--- Do this ---
Write out the lines word for word, beginning with the line that contains "Given: Select the 170g weight value" and continuing through the line that contains "Looking at the screenshot, I should 593,558.", both of those lines included.

****************

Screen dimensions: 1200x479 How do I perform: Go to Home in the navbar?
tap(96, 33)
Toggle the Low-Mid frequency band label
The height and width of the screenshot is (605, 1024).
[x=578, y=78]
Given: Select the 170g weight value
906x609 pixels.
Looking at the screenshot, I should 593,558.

****************

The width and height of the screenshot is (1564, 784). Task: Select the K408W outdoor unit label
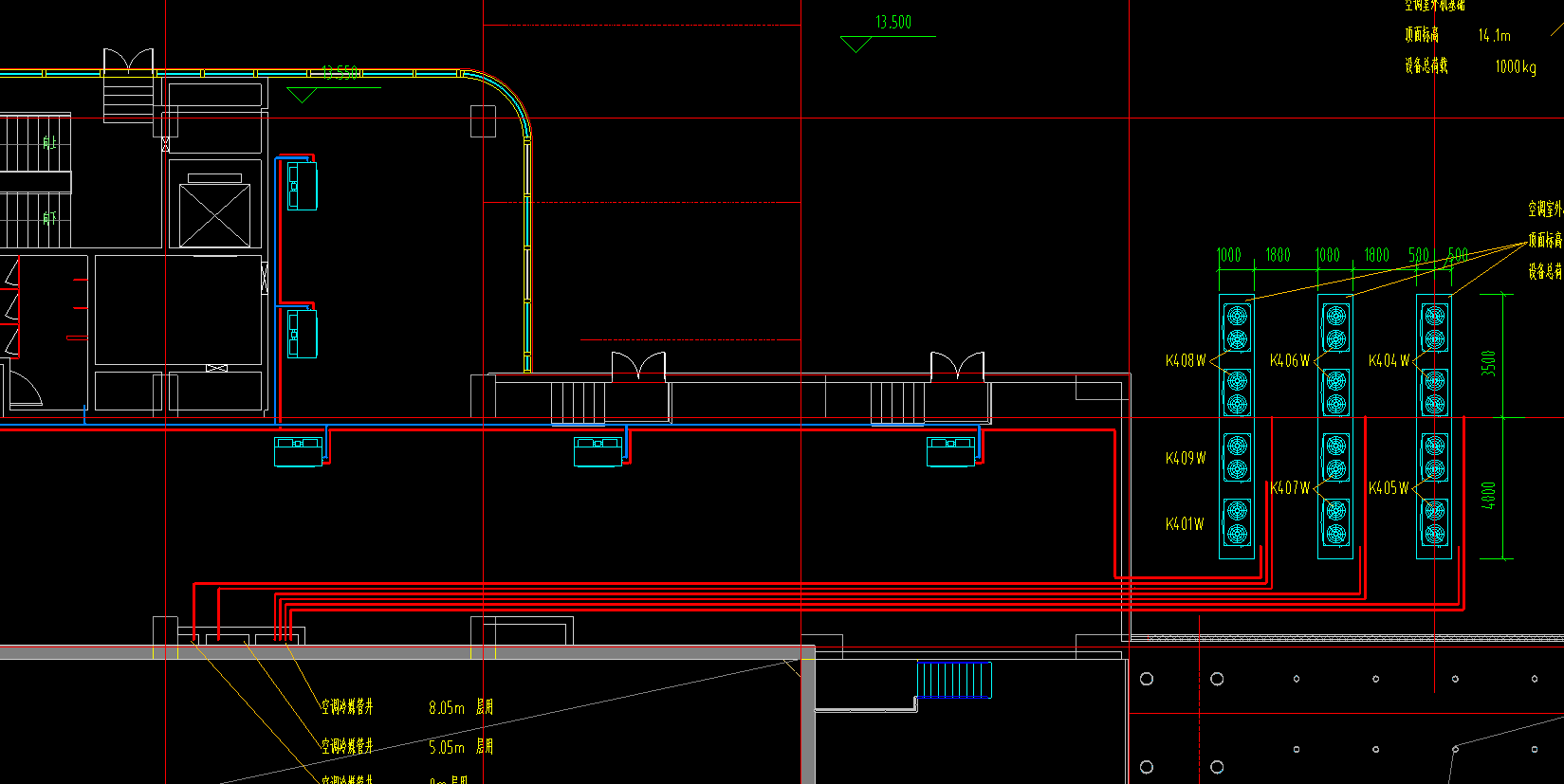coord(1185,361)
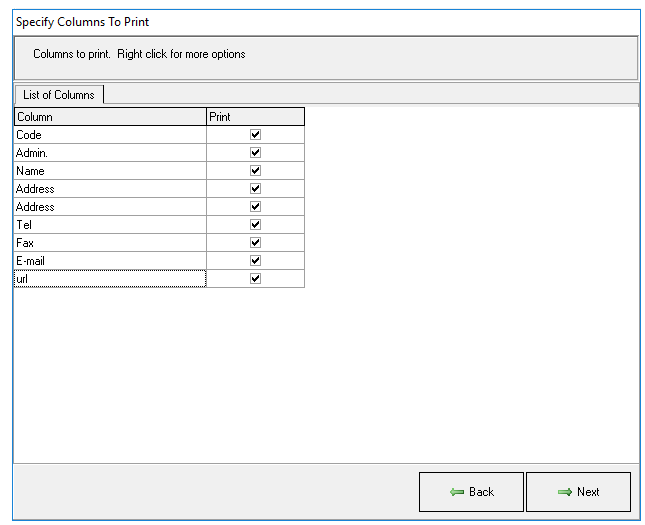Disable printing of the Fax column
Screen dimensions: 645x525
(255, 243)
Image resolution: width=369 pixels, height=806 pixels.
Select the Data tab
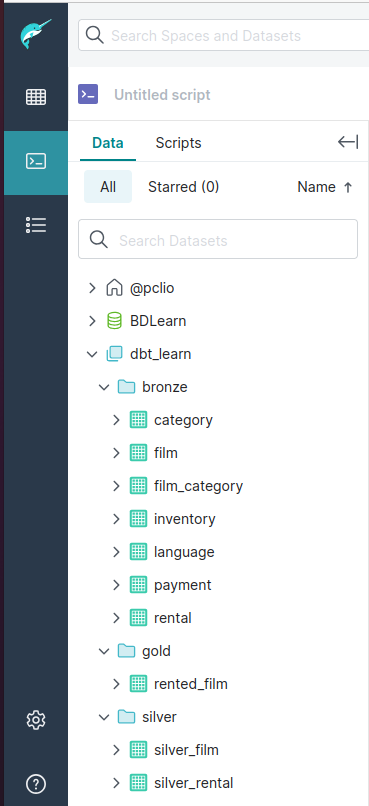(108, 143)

****************

--- Exercise solution ---
Given: Select the 170g weight value
906x609 pixels.
Looking at the screenshot, I should 593,558.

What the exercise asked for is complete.